Waktu kecil, aku percaya ibuku adalah seekor tikus. Meski setelah remaja nalarku menolaknya, tapi sampai dewasa, aku kadung terbiasa dengan keyakinan itu.
Ibuku yang pendiam itu tak seperti kebanyakan perempuan menurut kabar orang-orang. Ibu tidak cerewet, tidak cengeng, juga tidak suka mengutuk. Jika sedang sedih, ia memilih menyendiri di salah satu ruang rumah kami.
Dengan tabiatnya, ibu mencetak dua anak yang mirip dengannya.
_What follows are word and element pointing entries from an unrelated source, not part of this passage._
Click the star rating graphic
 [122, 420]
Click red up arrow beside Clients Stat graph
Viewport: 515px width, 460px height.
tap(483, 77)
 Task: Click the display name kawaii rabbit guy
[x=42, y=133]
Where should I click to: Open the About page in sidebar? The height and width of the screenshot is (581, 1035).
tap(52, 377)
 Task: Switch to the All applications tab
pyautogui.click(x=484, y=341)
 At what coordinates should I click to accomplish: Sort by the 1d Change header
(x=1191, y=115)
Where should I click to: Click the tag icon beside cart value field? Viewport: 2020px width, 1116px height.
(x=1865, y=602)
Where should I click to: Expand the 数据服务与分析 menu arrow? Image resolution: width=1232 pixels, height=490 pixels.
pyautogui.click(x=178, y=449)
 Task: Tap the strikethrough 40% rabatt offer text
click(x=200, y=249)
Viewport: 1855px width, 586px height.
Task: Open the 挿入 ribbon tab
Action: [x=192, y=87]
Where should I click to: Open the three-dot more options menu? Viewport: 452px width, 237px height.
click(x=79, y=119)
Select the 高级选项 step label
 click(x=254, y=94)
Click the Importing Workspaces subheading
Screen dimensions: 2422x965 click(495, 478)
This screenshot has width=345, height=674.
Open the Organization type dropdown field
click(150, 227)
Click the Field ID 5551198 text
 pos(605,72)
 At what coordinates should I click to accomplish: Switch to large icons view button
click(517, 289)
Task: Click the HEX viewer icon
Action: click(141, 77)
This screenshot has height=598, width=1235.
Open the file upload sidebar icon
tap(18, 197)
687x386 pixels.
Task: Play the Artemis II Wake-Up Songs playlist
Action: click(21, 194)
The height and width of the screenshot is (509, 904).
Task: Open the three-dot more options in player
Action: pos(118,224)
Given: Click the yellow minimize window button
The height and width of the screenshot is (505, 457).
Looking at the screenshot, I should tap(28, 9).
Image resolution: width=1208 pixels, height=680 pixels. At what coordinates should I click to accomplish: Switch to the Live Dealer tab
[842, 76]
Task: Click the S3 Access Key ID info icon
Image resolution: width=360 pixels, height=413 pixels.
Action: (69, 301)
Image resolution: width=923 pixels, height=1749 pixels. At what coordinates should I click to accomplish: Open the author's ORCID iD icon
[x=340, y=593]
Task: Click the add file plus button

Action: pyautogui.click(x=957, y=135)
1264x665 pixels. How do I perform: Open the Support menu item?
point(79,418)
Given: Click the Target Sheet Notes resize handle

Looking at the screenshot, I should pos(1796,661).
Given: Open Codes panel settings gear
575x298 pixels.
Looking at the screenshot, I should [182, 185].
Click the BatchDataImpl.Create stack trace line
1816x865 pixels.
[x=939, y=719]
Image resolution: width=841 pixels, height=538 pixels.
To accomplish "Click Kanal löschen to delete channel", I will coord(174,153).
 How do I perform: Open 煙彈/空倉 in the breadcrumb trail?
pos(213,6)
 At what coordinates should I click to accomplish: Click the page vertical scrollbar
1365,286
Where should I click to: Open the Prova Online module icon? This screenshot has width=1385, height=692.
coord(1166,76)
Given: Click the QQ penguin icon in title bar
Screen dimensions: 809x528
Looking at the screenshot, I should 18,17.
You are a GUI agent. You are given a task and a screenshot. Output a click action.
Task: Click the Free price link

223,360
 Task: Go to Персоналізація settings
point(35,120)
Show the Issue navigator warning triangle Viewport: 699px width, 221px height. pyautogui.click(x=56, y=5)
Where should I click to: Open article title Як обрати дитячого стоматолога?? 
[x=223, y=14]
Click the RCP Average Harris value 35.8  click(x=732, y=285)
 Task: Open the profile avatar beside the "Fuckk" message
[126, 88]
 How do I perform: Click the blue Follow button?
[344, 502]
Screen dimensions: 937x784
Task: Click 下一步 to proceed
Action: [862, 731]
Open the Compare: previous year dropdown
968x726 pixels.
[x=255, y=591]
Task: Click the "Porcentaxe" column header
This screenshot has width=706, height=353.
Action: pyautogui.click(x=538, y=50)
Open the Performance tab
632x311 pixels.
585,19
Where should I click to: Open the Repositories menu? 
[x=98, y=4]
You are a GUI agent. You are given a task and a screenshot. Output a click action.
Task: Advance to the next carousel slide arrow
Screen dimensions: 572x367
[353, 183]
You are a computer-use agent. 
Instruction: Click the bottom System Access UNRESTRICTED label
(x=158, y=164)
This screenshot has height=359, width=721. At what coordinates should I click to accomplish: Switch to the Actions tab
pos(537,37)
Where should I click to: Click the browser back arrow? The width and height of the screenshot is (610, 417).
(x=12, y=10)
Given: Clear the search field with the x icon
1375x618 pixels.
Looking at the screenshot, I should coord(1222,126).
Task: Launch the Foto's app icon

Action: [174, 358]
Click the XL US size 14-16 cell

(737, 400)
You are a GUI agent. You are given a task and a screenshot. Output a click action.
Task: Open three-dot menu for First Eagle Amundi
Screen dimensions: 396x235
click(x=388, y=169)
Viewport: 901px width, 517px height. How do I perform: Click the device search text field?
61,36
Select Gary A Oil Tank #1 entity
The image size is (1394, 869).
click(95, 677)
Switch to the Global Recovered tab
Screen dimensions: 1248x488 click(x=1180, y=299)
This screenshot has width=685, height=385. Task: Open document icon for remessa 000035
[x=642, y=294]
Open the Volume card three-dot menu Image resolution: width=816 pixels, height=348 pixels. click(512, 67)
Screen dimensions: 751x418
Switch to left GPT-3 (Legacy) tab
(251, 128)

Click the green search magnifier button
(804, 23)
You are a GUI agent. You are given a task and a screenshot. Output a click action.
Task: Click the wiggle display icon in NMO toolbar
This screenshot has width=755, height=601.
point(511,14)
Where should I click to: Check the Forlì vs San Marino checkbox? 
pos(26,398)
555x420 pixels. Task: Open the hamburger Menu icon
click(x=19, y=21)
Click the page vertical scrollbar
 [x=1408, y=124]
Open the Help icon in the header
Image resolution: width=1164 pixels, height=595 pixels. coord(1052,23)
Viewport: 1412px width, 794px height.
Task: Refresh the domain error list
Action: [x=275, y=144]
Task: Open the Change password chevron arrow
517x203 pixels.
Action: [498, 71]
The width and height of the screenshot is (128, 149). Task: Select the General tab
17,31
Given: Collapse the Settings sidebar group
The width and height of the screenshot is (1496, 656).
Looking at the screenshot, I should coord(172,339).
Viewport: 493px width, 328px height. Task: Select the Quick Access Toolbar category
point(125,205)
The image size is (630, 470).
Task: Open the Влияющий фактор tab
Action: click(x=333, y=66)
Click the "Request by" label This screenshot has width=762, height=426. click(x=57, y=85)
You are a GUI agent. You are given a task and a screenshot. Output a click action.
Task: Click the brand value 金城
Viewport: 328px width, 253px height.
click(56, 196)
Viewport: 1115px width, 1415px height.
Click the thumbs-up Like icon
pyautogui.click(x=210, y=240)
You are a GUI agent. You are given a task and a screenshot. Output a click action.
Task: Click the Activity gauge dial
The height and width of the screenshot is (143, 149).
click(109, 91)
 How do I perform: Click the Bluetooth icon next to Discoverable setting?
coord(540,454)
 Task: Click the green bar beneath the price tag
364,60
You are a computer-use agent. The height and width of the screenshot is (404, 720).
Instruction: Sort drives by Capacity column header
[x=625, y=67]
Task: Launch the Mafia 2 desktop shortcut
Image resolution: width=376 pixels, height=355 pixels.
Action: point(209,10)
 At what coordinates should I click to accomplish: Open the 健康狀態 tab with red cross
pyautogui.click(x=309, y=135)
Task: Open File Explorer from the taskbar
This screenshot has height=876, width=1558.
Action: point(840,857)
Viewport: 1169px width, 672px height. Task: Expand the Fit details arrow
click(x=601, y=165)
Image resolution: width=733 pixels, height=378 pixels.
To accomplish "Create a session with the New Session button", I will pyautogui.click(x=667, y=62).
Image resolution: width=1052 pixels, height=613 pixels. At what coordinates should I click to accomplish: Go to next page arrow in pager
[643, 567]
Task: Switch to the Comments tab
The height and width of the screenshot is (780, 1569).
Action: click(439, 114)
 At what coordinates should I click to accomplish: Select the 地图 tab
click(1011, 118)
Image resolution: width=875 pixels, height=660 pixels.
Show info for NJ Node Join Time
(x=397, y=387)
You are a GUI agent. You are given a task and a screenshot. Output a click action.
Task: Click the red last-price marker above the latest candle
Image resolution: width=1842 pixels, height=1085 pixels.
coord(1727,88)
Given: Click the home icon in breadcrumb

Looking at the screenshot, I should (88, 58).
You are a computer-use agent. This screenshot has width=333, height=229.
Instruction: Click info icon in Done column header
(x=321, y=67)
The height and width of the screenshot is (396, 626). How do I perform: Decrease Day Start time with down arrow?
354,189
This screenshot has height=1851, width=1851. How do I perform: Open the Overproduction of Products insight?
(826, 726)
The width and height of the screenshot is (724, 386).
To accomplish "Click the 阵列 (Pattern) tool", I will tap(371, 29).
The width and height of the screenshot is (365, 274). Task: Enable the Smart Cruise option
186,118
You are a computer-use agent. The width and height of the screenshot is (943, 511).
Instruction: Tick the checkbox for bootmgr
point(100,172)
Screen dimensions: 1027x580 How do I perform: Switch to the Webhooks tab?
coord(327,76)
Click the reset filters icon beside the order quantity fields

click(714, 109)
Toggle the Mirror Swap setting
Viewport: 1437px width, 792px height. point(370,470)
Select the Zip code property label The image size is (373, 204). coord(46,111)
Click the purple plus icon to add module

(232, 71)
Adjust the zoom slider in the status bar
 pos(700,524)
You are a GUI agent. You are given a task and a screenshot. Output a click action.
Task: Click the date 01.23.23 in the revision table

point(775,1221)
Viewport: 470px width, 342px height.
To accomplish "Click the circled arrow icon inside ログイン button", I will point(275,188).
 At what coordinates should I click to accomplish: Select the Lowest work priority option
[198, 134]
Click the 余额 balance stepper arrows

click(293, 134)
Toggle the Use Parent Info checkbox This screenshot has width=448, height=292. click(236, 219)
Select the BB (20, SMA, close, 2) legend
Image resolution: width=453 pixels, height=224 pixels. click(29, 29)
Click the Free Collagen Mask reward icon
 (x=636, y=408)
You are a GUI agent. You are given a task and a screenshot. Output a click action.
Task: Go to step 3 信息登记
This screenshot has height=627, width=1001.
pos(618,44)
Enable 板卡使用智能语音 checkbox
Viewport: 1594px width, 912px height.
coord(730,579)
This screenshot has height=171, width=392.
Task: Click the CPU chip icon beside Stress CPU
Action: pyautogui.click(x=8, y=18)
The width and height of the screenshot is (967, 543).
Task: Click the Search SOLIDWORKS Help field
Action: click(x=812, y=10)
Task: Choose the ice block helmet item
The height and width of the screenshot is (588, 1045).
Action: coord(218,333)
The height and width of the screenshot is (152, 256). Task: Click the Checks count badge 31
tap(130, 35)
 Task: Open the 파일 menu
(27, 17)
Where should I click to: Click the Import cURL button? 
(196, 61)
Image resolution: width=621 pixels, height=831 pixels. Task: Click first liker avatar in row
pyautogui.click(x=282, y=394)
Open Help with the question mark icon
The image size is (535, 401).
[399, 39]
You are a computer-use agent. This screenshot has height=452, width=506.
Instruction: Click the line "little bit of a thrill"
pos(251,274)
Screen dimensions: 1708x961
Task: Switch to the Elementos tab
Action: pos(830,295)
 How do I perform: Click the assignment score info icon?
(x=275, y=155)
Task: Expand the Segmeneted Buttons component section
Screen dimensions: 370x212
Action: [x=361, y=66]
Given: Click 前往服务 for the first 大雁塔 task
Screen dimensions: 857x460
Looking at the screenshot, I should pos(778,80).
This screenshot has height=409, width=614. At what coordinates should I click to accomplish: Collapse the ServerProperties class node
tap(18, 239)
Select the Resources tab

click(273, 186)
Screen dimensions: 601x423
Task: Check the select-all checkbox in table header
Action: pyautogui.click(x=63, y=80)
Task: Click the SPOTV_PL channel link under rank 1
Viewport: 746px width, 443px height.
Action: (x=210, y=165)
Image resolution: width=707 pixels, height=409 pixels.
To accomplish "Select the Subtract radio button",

Aku dan adikku.
Kata adikku, "Jika Ibu jadi tikus, berarti Ayah adalah kucing."
Aku tidak setuju. Bahkan Ayah lebih anjing daripada anjing.
"Apa anjing memakan tikus?" tanya adikku di masa kecil kami dulu.
"Anjing memakan apa pun," jelasku. Anjing tetangga kami biasa menggondoli apa saja. Kadang ia membawa diapers bekas pakai dan mengunyahnya di halaman kami, lalu meninggalkannya begitu saja di sana.
"Jadi bukan karena memakan tikus, tapi karena tingkahnya itu!" kataku menekankan pada Adik.
 "Anjing suka menggonggong juga kan," tambahnya.
Kuusap rambut adikku, mengagumi kecerdasannya yang terus bertambah.